What to do: Please return, unchanged, the lines starting with the one that contains "Click the 换一个 captcha refresh link" and going on through the last of the lines below.

══════

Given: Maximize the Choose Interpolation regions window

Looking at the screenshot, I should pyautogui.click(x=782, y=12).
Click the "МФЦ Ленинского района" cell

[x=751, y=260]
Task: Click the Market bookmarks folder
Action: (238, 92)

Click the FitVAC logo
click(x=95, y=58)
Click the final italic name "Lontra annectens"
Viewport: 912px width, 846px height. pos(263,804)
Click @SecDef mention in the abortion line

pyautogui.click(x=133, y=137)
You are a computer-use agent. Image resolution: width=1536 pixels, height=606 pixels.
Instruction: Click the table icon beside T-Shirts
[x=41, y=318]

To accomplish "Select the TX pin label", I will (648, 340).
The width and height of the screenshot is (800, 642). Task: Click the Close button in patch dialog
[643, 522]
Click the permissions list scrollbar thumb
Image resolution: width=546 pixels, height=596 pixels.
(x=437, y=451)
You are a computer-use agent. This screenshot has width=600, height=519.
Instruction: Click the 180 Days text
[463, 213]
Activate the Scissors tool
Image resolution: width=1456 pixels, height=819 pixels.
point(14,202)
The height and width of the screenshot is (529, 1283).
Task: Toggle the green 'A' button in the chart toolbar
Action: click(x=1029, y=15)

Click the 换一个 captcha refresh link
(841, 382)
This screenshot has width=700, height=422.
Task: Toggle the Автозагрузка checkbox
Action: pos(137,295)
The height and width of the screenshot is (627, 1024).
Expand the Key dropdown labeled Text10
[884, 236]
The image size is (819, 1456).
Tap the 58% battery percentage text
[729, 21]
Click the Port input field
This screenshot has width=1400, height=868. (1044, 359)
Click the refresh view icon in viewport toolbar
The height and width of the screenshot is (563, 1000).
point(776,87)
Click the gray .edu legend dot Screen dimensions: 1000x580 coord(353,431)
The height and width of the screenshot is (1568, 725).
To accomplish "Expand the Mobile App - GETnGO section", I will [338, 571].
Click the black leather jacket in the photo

══════

Expected output:
Click the 换一个 captcha refresh link
(841, 382)
This screenshot has width=700, height=422.
Task: Toggle the Автозагрузка checkbox
Action: pos(137,295)
The height and width of the screenshot is (627, 1024).
Expand the Key dropdown labeled Text10
[884, 236]
The image size is (819, 1456).
Tap the 58% battery percentage text
[729, 21]
Click the Port input field
This screenshot has width=1400, height=868. (1044, 359)
Click the refresh view icon in viewport toolbar
The height and width of the screenshot is (563, 1000).
point(776,87)
Click the gray .edu legend dot Screen dimensions: 1000x580 coord(353,431)
The height and width of the screenshot is (1568, 725).
To accomplish "Expand the Mobile App - GETnGO section", I will [338, 571].
Click the black leather jacket in the photo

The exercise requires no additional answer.